In Biblical sense ‘Christian’ cannot be defined as belonging to traditional Christianity, since the latter did not exist in Biblical times. Christianity is a man-made religion which was formed after [19] the departure of the Lord Jesus and His own disciples. A Christian however is a pupil of the Lord Jesus and therefore not just a stranger amongst pagans, but will also discard pagan religions, ways of life and cultures. That marked the patriarchs as Hebrews. A Christian that turns away from paganism is, in religious sense, thus also a Hebrew.

By appointing the Lord Jesus as Head of the Temple service in heaven, God upholds the NC. This Covenant was made with the remnant of Israel (His first disciples) and with all believers after them. A Christian that accepts and observes the Covenant regulations is also in religious sense an Israelite.

The name Christian and its religious identity (Hebrew and Israelite) are lacking. Ultimately God will give believers a new name (Rev 2:17) [20].
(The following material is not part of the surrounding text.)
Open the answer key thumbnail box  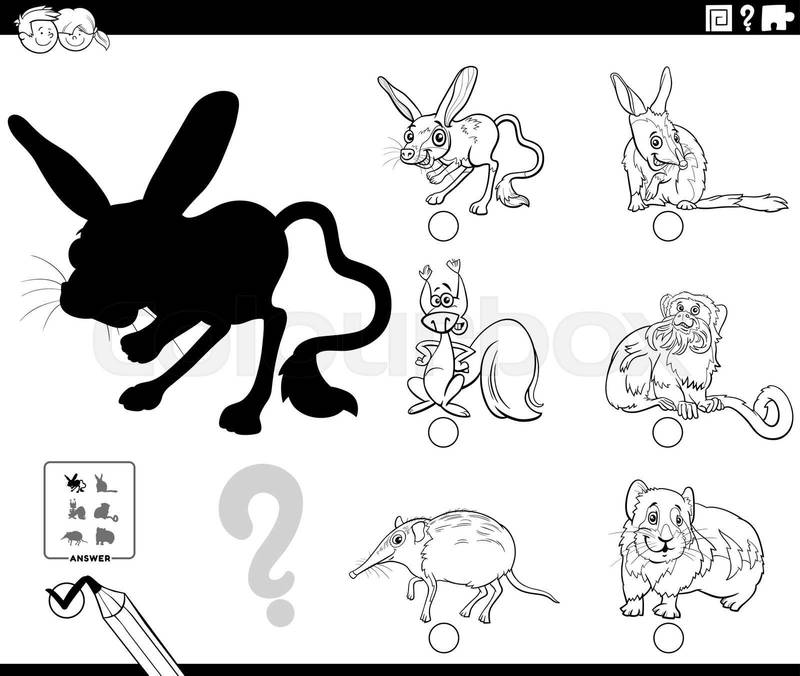point(90,508)
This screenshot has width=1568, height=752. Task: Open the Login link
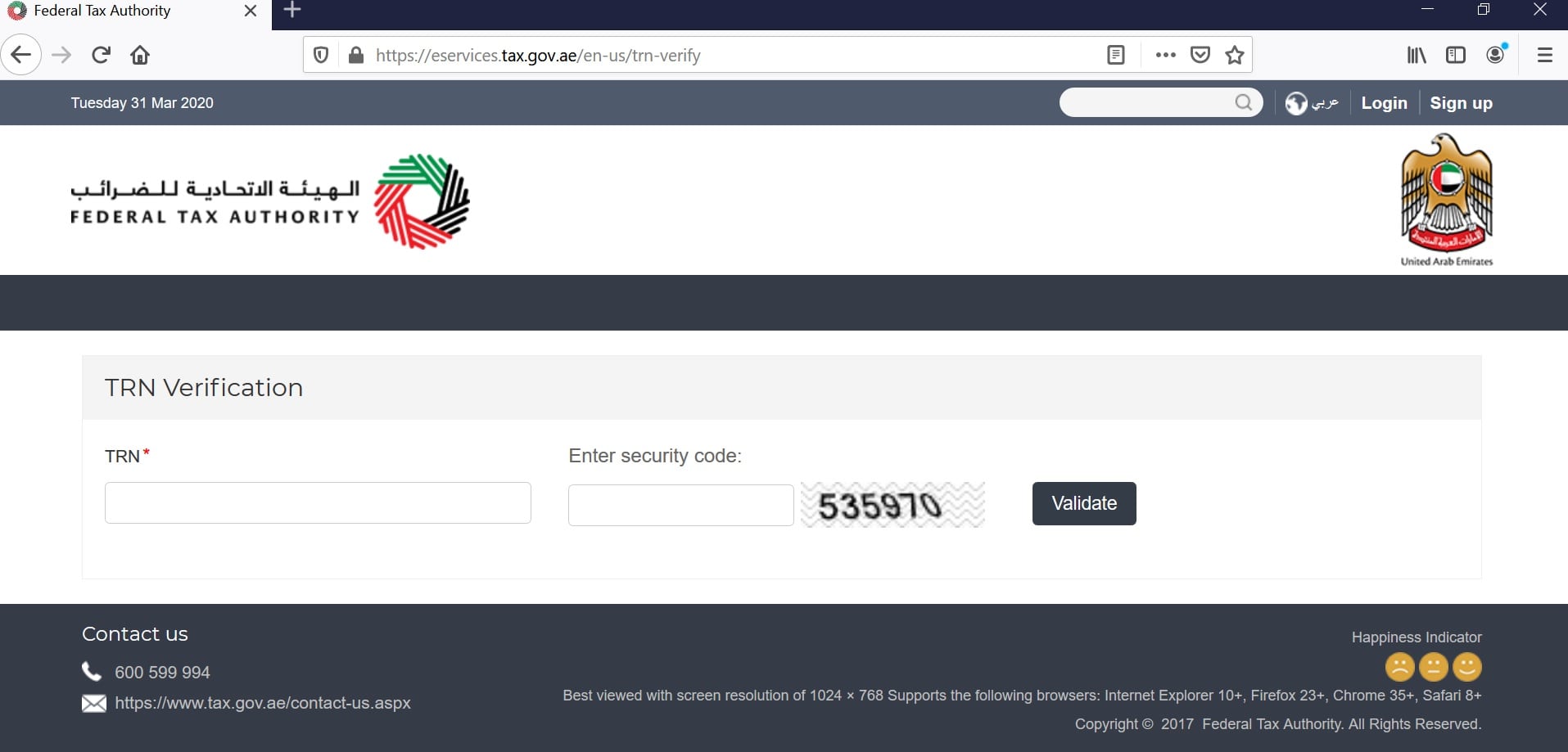tap(1384, 103)
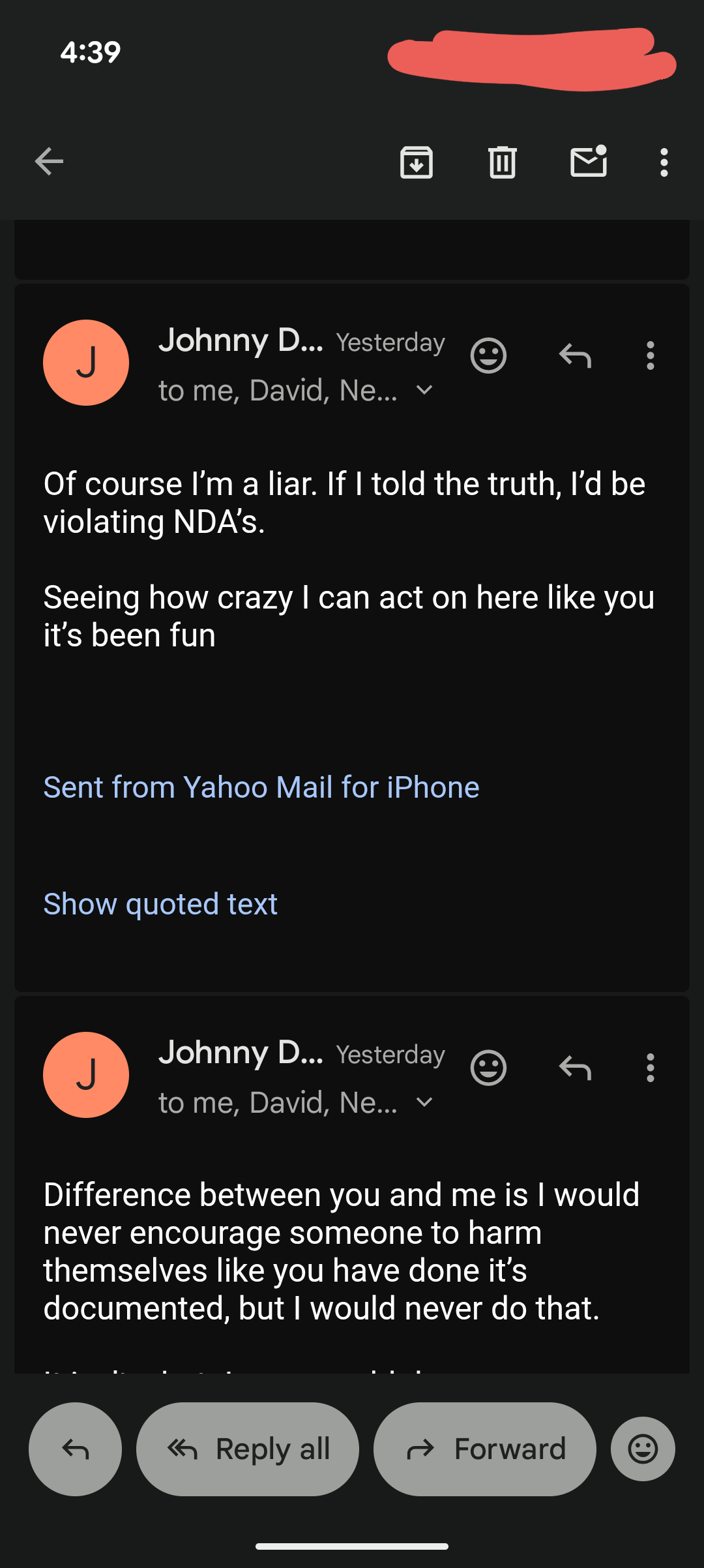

[1] Later it was split up into denominations, ‘churches’ or ‘congregations’.
[2] The office of High priest.
[3] According to Christocentric denominations a Christian is owned by the Lord Jesus. This simplification is, however, untrue. Compare: an employee who imagines to be in the employ of its ‘boss’ forgets that both, the employee and its ‘boss’ have a contract with their company.
[4] The Christian identity doesn’t represent an ethnic connection. A Christian can be both Jewish and Dutch.
[5] It did not stay with that, but it became even worse.
[6] Still, the New Covenant has first century Judaism as is paradigm.
[7] This remained applicable, because God will keep Israel intact.
[8] Every Christian will keep its own ethnic connection. Being a Christian is only a religious attribute, but being a Jew is firstly an ethnic attribute.
[9] Jews who became Christian had to denounce their identity.
[10] It therefore is no longer evident how a Jew can be Christian and what its place in Jewishness is.
[11] Most prominent is the theory of the Trinity. A very problematic philosophical construct.
[12] The ‘Jew’ (member of one of the 12 tribes) still has special religious privileges.
[13] Contrary to the previous covenants that God made. Beginning with Abraham.
[14] Most of all by ‘Jewish’ Christians.
[15] Some limit it to those that belong to Christianity. Others claim that Israel also still is God’s people.
[16] For they were the last representatives of the people of God before the Christians arrived.
[17] First of all the Biblical history of God’s people.
[18] From birth on man is just matter and spiritually dead. Through rebirth man is spiritually revived. The reborn person is in principle a complete human, but remains corrupted since creation is in the power of satan.
[19] It lacked the scrutiny of the Lord Jesus or of the disciples who were eyewitnesses. The believers that devised Christianity locked themselves more and more away from the correction of the Holy Spirit. They hardened themselves against the Latter and created in this way a ‘veil’ for Christians (compare 2 Cor 3:14).
[20] The meaning of the name ‘Christian’ therefore is only just relative, but also presumptuous and therefore doubtful.